Análisis

Nadie al volante

El relato de la supuesta mayoría progresista en la que quería escudarse el Gobierno se ha venido abajo a la primera

Carles Puigdemont
El líder de Junts, Carles Puigdemont, en el Parlamento EuropeoRONALD WITTEKAgencia EFE

Si algo quedó diáfanamente claro para los espectadores de la sesión parlamentaria del martes pasado es que nadie de los que querían sacar adelante los tres decretos-ley estaba allí movido por la idea de defender los intereses de todos los españoles. La maquinaria partidista y de táctica política que visualizaron reflejaba unos movimientos destinados por encima de todo a defenderse a sí mismos. Los partidos de la supuesta mayoría empiezan a parecerse a uno de esos leviatanes mecánicos, rellenos de tornillería, que han perdido de vista los fines para los que fueron creados y se ocupan tan solo de su propia supervivencia.

El relato de la supuesta mayoría progresista en la que quería escudarse el Gobierno (para convencer de que su extraño proyecto de coalición y aritmética de votos tenía pies y cabeza) se ha venido abajo a la primera. Aprobar iniciativas sin Podemos y con Junts (cada día más, el Vox catalanista) es cualquier cosa menos progresista. O bien Sánchez no sabía con quién pactaba en Waterloo, o bien no quería saberlo para no entorpecer sus deseos inmediatos. Junts, que ya era derecha ultramontana, empezó hace meses a virar hacia posiciones maximalistas al ver que la Alianza Catalana de Silvia Orriols (xenófobos sin complejos) les comía el terreno en la plana de Vic, tuétano tradicional del catalanismo, y a Jordi Turull se le empezó a poner cara de Heinrich Himmler en pequeñito.

Obviamente, si hay que conceder privilegios a ese sector para sacar adelante las tareas, está claro que el proyecto de una mayoría progresista de gobierno ha fracasado antes de empezar, si es que alguna vez existió más allá de la fantasía de unos líderes desesperados por conservar el poder. Como no podemos estar dentro de la cabeza del presidente del Gobierno (que, francamente, sería un paisaje digno de ver) solo cabe preguntarse si, una vez a solas y a oscuras, esa noche, antes de dormir, Pedro Sánchez se reconoció a sí mismo lo que todos sabemos: que su empeño en formar gobierno con esos mimbres era un error.

El fracaso de este reciente proyecto progresista recuerda en su andamiaje al fracaso del «procés». Aquí, en Cataluña, cuando el «procés» acababa en sus últimas fases con aquella inmensa olla de grillos y con el fracaso más vergonzoso que imaginarse pueda, los catalanistas moderados barajaban tres teorías para explicar lo que había sucedido y preguntarse si realmente había habido alguien al timón.
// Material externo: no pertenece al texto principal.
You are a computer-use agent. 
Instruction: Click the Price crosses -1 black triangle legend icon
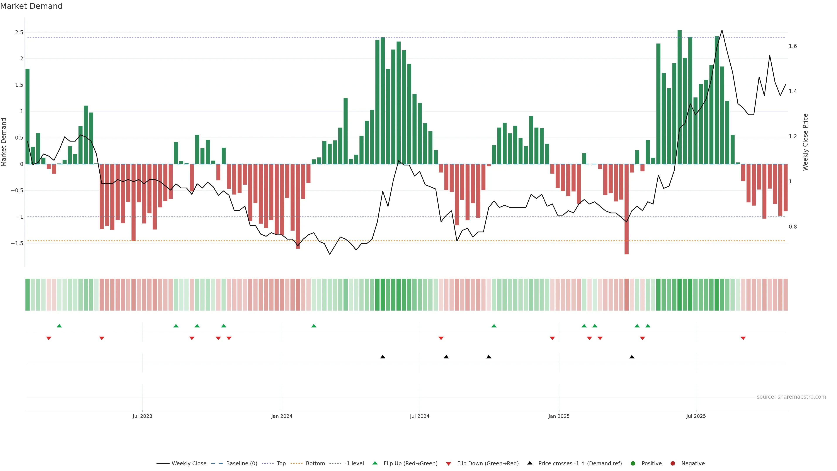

La primera teoría era que había existido un plan, pero que se les había ido de las manos. La segunda, que no había plan y todo aquello era propio de independentistas sin cabeza. Y la tercera, muy sutil, es que el plan precisamente había sido no tener plan y confiarse a las arengas, las excusas y las justificaciones para sacar adelante las cosas, más mal que bien, de una manera personal. Será una teoría muy sibilina y sofisticada, pero muy poco reconfortante, porque tampoco garantiza la existencia de ningún caudal mínimo de masa encefálica. El espectáculo de la sesión parlamentaria del martes me recordó a esta tercera alternativa.

Yo no soy periodista político, soy solo columnista. Pero he empezado a mirarme a los periodistas de ese tipo con la misma admiración que reservo para los corresponsales de guerra. Hay que tener los nervios muy templados para, ante espectáculos como el del martes pasado, no pensar que a nuestro alrededor todo ha enloquecido y el mundo se cae a trozos. Los cronistas políticos más avezados no daban crédito: Pisarello se confundía al votar, una diputada se quedaba encerrada accidentalmente en la terraza de fumadores y estaba a punto de perderse la votación decisiva, se hacían promesas difusas, inconcretas y delirantes que nadie confirmaba, había empate y se tenía que repetir la votación, etc.

Vayamos comprando palomitas porque el martes todo indicaba que a los españoles nos espera asistir a un repetido espectáculo de bandazos, medidas sin coordinación, ocurrencias de última hora y órdagos en el último segundo. Sánchez parece incapaz de defender el estado y las instituciones. Y las necesitamos intactas para defender a los españoles cuando él –a quien también se le está poniendo cara de Richard Nixon– ya no esté en el Gobierno.